Интернат (Жадан) - страница 19

+

— Куда едем? — спрашивает его таксист.

— Домой, — отвечает Паша.

— Военный? — продолжает таксист.

— Гражданский, — отвечает Паша.

— Ясно, — таксист недовольно выкручивает руль так, как выкручивают мокрую одежду.

Сначала молчит, но вскоре не выдерживает и начинает говорить. Страшно злится и нервничает. Если не обращать внимания на его нервы и злость, то говорит про то, что дорог нет, дороги просто разъебали, разъебали и всё тут, и нет теперь дорог, и раньше не было, и теперь нет. И непонятно, что его нервирует больше: то, что их не было, то, что их нет, или то, что их, похоже, здесь вообще никогда не будет. И вот он злится и нервничает, и говорит, вот, мол, дороги — и военные, и все, — разъебали, и брат сидит в городе в подвале вместе со своими, и не хочет оттуда вылезать, я ему говорю, говорит он Паше, вылезай, вывезу на эту сторону, тут хоть работа есть, а там неясно, кто теперь зайдёт, и непонятно, что будет, может, расстреляет тебя новая власть, а он сидит, боится бросать дом, а что дом, — спрашивает он Пашу, — кому он на хрен надо, этот дом, и дороги, говорит он, дороги разъебали.

— А что, — перебивает его Паша, — можно вывезти?

— Кого? — не понимает таксист.

— Брата твоего, — поясняет Паша. — Его что, можно вывезти?

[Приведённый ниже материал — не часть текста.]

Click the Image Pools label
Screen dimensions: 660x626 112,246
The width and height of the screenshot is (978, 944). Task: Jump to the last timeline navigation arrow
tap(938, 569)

Всё же перекрыто.

И тут таксист взрывается. И начинает зло возражать и доказывать, и снова, если не слушать лишнее, то говорит он, что есть сто двадцать пять вариантов въехать туда и выехать обратно. Можно хоть вагоны оттуда вывозить. Чем многие и занимаются. И что он с утра уже две ходки сделал, объехав все блокпосты и объегорив всех генералов. И что по телевизору показывают совсем не то, и что он вообще его не смотрит, потому что там и смотреть нечего.

— А что, — снова перебивает его Паша, — туда правда можно проехать?

— Ну, — кивает головой таксист.

— И к интернату?

— К интернату? — таксист темнеет лицом. — Можно, в принципе. Только там вчера так валили.

— Разъебали? — уточняет Паша.

— Разъебали, — не возражает таксист. — По-моему, разъебали. Точно не знаю. Давно не был. Что я там не видел, в ин- тернате-то?

Сидят и смотрят друг на друга: Паша — несколько полноватый, небритый настолько, что это уже можно считать бородой, в лыжной шапочке и — главное — в очках, из-за которых ему сразу же перестаёшь доверять; и водитель — в безразмерной кожанке, затасканной и пожмаканной, как будто он в ней спит, будто это собственная его кожа, похожий на старую игуану в зоопарке. Сдохнет — даже шкуру не сдерут, настолько вытерлась. И кепка у него на голове тоже кожаная и тоже вытертая, как футбольный мяч, которым долго играли на асфальте. Круглые рыбьи глаза, усы, прикрывающие рваную верхнюю губу, смотрит на Пашу, стараясь понять, к чему тот ведёт. А Паша тоже смотрит на него сквозь стёкла своих интеллигентских очков и думает, что вся эта его потёртость, она же не от бедности, машина у него нормальная, хоть и не новая, но, похоже, была в хороших руках где-то в Голландии, и пахнет от него нормально, в смысле не воняет — и то хорошо, но вот эта потёртость… Такое впечатление, что он всё время обо что-то трётся, словно кот о ногу хозяина. Или корова о телеграфный столб.